上座の中央に座り、トラヴァロムはゆっくりと顔を上げる。
「では改めて、緊急会議を行う。ヤミにおける今後についてだが……」
前置きをすることなく、いきなり本題から入る。他の面々も、それについては全く異論を示さず、むしろそうして然るべきだとすら言わんばかりの空気を出し、トラヴァロムに視線を向けていた。
「結論から言えば、ヤミに新たな聖女の座を務めるのは不可能だと、ワシは思う」
だからこそトラヴァロムも、率直に告げた。そしてその瞬間、周りの表情も明らかに苦々しさが増えていく。

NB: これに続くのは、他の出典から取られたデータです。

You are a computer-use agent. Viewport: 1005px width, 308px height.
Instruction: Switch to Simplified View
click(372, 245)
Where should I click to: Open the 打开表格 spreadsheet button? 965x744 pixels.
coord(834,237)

もっとも、その反応も想定していたことではあるため、気にせず続ける。
「まぁそれについては、もはや言うまでもないことであろう。昼間の姿を見れば尚更というものだ。しかしそれでも、お披露目会の開催は避けられん。聖なる光の柱が発生した以上、その詳細を世界に伝える義務がある」
やはりそこに行きついてしまうか――皆の気持ちはすぐさま一つになった。
本来これは、とてもめでたい話のはずだった。
新たな聖女の誕生を祝し、世界にそれをお披露目する。大聖堂の未来を明るくするための、文字通り『光』とも言える瞬間。その新たな歴史の一ページを、この目で見れるというのもまた、途轍もなく栄誉なことなのだ。
あくまで『本来は』の話だが。
「――発言よろしいでしょうか?」
眼鏡の男がスッと手を挙げた。トラヴァロムが許可の頷きを返し、眼鏡の男は静かに立ち上がる。

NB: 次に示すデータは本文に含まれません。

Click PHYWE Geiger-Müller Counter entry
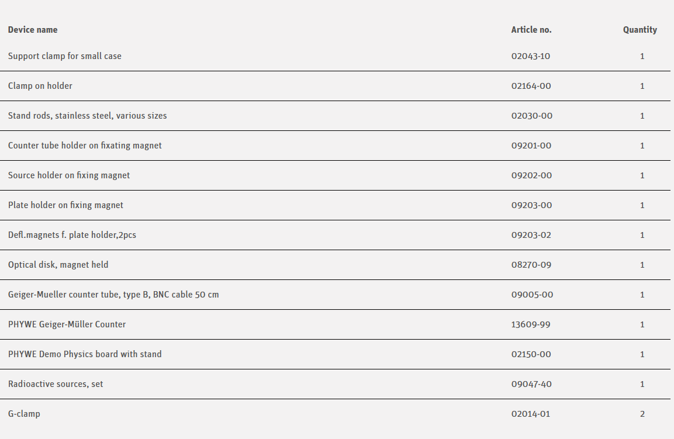Image resolution: width=674 pixels, height=439 pixels. point(67,324)
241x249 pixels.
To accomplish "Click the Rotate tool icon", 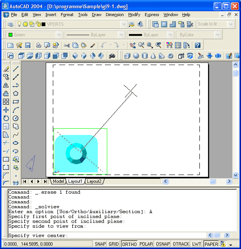I will point(6,118).
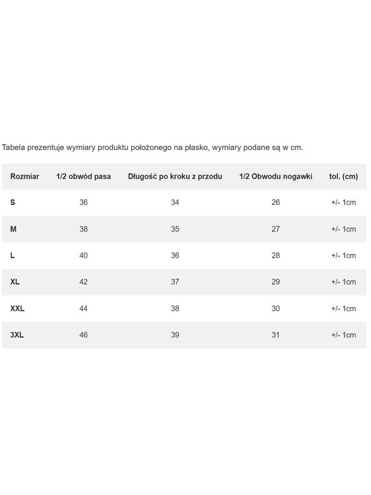The height and width of the screenshot is (495, 371).
Task: Select the XL size row label
Action: coord(15,282)
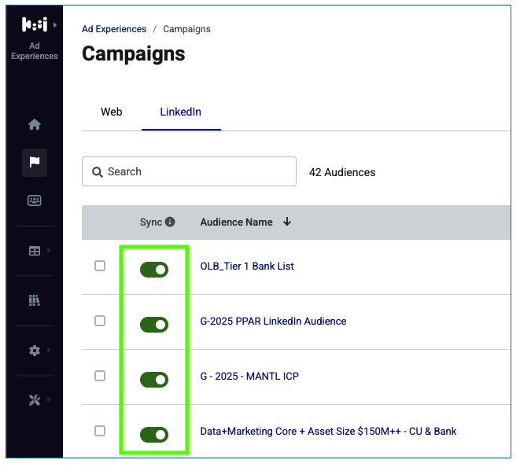Screen dimensions: 520x467
Task: Open Data+Marketing Core audience link
Action: pos(328,431)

「現時点で最大のネックとなっているのは、各国の王族や貴族が訪れること。その間だけでも取り繕うよう、なんとかさせるしかないのでは?」
「あの子にそれができると思うか? ワシの言葉すら突っぱねたのだぞ?」
「……無理でしょうね」
眼鏡の男は項垂れるように認めた。他の貴族たちも同じくであった。やはりそこになるんだよなぁ、と。
そしてそれはトラヴァロムも、同じ気持ちであった。
「聖女というのは単なる肩書きではない。立派な『立場』というものが付きまとう。必然的に王族や貴族と触れ合う機会が多くなる以上、女性らしい淑やかさは、どうしても切り離すことはできんと言える」
「しかしその……彼女にそれを求めるというのは……」
「無理だな」
トラヴァロムの口からハッキリと言い放たれた言葉に、アカリは顔をしかめつつ、テーブルの下で拳を握り締める。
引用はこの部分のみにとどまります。